* **WHAT TO WORK ON**: Return all the entries exactly, keeping pictures out.

* **EXCERPTED DATA**:
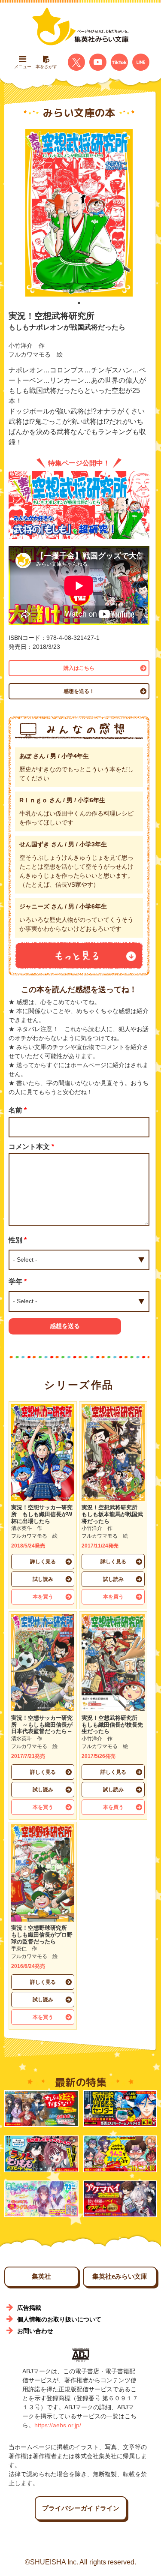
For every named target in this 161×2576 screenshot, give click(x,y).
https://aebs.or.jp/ (57, 2425)
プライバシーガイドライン (80, 2508)
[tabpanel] (79, 213)
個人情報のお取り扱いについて (59, 2319)
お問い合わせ (35, 2330)
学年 (18, 1281)
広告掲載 (29, 2307)
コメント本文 (31, 1146)
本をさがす (46, 66)
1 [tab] (79, 303)
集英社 (41, 2276)
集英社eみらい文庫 (119, 2276)
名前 (18, 1110)
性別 (18, 1240)
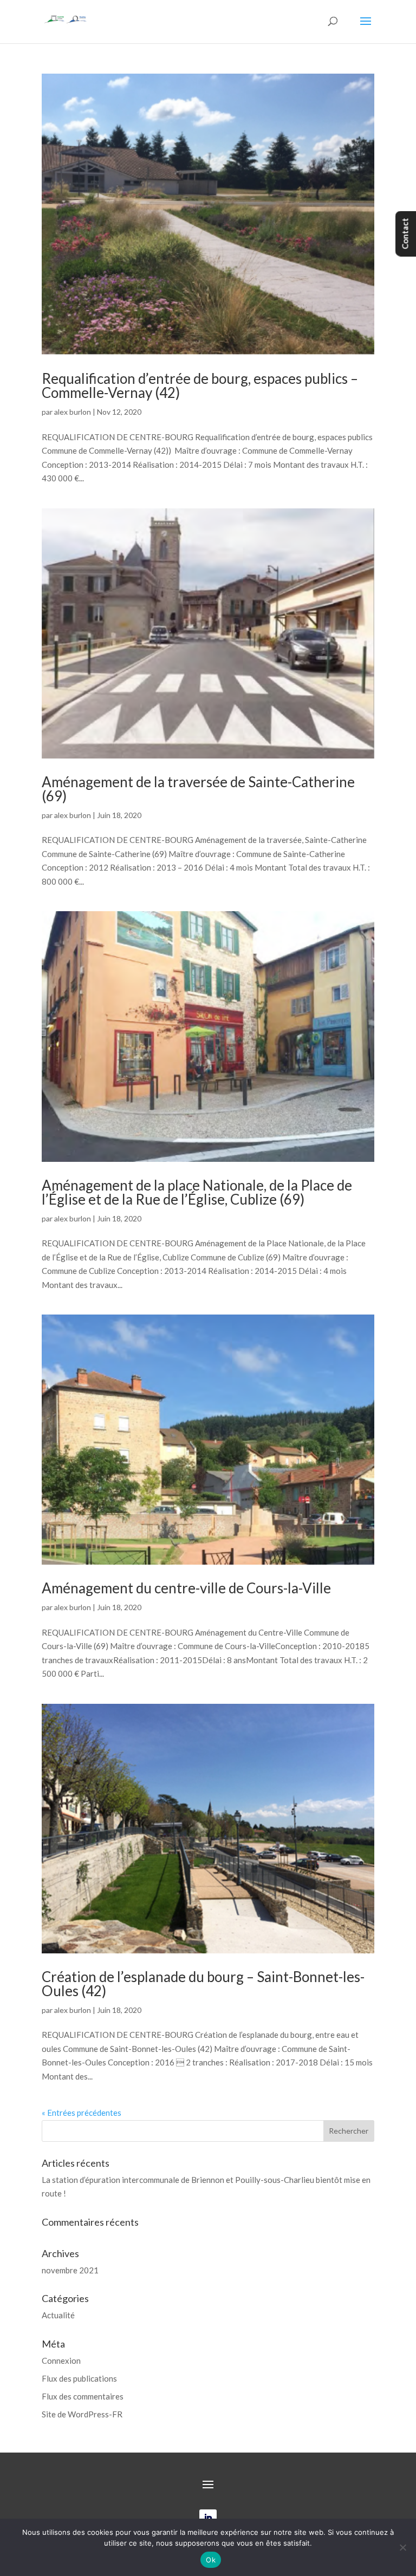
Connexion (61, 2360)
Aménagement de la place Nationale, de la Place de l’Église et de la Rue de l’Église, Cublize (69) (197, 1192)
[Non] (402, 2547)
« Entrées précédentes (81, 2112)
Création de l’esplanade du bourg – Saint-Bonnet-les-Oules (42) (203, 1983)
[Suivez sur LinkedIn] (208, 2518)
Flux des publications (79, 2378)
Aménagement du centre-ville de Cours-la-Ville (186, 1588)
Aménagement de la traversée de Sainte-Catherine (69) (198, 789)
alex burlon (72, 411)
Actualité (58, 2315)
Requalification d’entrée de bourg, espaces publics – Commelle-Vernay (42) (200, 385)
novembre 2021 (70, 2270)
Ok (211, 2559)
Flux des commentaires (82, 2396)
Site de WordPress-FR (82, 2414)
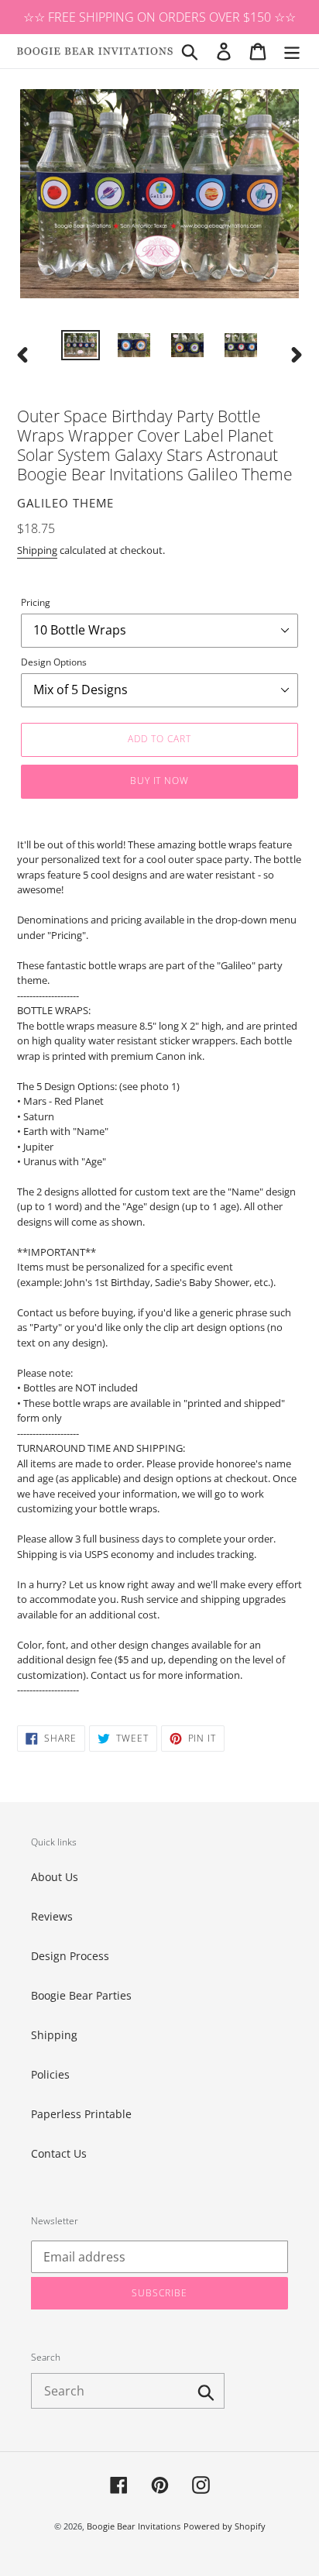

* **WRITTEN REPLY**:
For every named target in this 161×2576 screenshot, give click(x,y).
https://aebs.or.jp/ (57, 2425)
プライバシーガイドライン (80, 2508)
[tabpanel] (79, 213)
個人情報のお取り扱いについて (59, 2319)
お問い合わせ (35, 2330)
学年 (18, 1281)
広告掲載 (29, 2307)
コメント本文 (31, 1146)
本をさがす (46, 66)
1 [tab] (79, 303)
集英社 (41, 2276)
集英社eみらい文庫 (119, 2276)
名前 (18, 1110)
性別 (18, 1240)
Connexion (61, 2360)
Aménagement de la place Nationale, de la Place de l’Église et de la Rue de l’Église, Cublize (69) (197, 1192)
[Non] (402, 2547)
« Entrées précédentes (81, 2112)
Création de l’esplanade du bourg – Saint-Bonnet-les-Oules (42) (203, 1983)
[Suivez sur LinkedIn] (208, 2518)
Flux des publications (79, 2378)
Aménagement du centre-ville de Cours-la-Ville (186, 1588)
Aménagement de la traversée de Sainte-Catherine (69) (198, 789)
alex burlon (72, 411)
Actualité (58, 2315)
Requalification d’entrée de bourg, espaces publics – Commelle-Vernay (42) (200, 385)
novembre 2021 (70, 2270)
Ok (211, 2559)
Flux des commentaires (82, 2396)
Site de WordPress-FR (82, 2414)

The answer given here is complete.